Pick out and copy every line of the listing below that contains the string "curve". Case counts: treat uppercase and lowercase letters as different.

Entries on locating words and elements
----

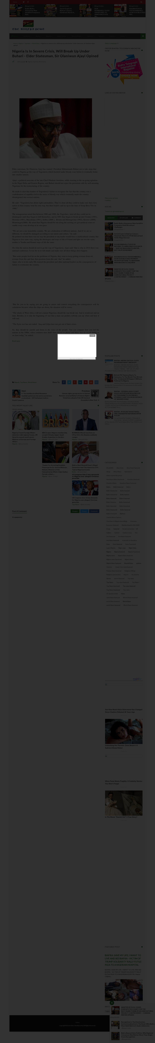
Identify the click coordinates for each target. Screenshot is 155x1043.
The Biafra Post (79, 358)
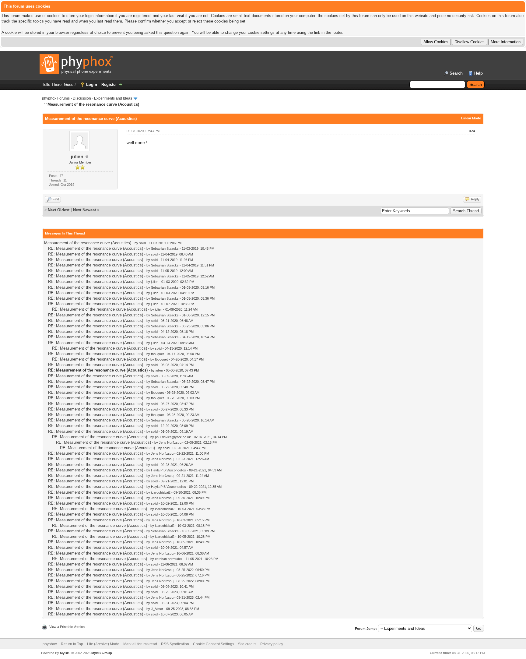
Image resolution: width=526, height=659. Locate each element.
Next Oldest (58, 210)
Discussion (82, 98)
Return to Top (72, 644)
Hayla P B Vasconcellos (168, 470)
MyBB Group (101, 653)
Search (456, 73)
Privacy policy (271, 644)
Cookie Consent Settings (213, 644)
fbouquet (157, 354)
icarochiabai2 (160, 492)
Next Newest (84, 210)
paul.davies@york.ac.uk (173, 437)
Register (109, 84)
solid (142, 243)
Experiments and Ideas (113, 98)
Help (478, 73)
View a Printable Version (67, 627)
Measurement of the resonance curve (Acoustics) (87, 243)
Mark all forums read (140, 644)
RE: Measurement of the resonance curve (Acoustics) (95, 248)
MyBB (64, 653)
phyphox (50, 644)
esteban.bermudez (169, 559)
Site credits (247, 644)
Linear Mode (471, 118)
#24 (472, 131)
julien (77, 156)
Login (91, 84)
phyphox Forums (56, 98)
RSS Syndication (175, 644)
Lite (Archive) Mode (103, 644)
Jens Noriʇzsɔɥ (170, 442)
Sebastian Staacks (165, 248)
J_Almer (157, 609)
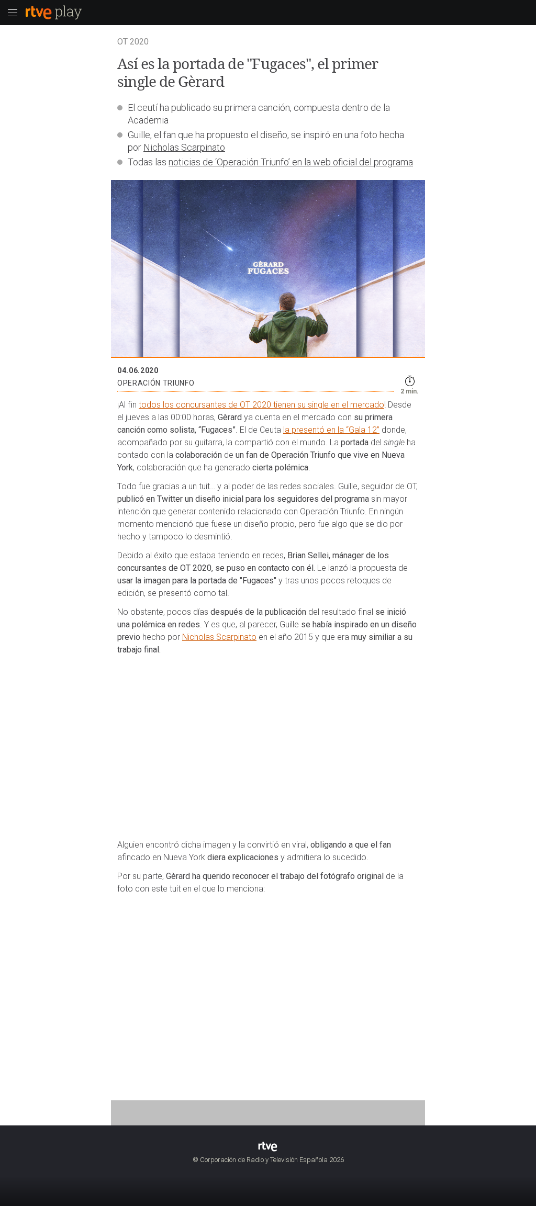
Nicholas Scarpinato (184, 147)
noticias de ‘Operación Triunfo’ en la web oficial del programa (291, 161)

----

● **Correct response**:
Measurement of the resonance curve (Acoustics) (87, 243)
RE: Measurement of the resonance curve (Acoustics) (95, 248)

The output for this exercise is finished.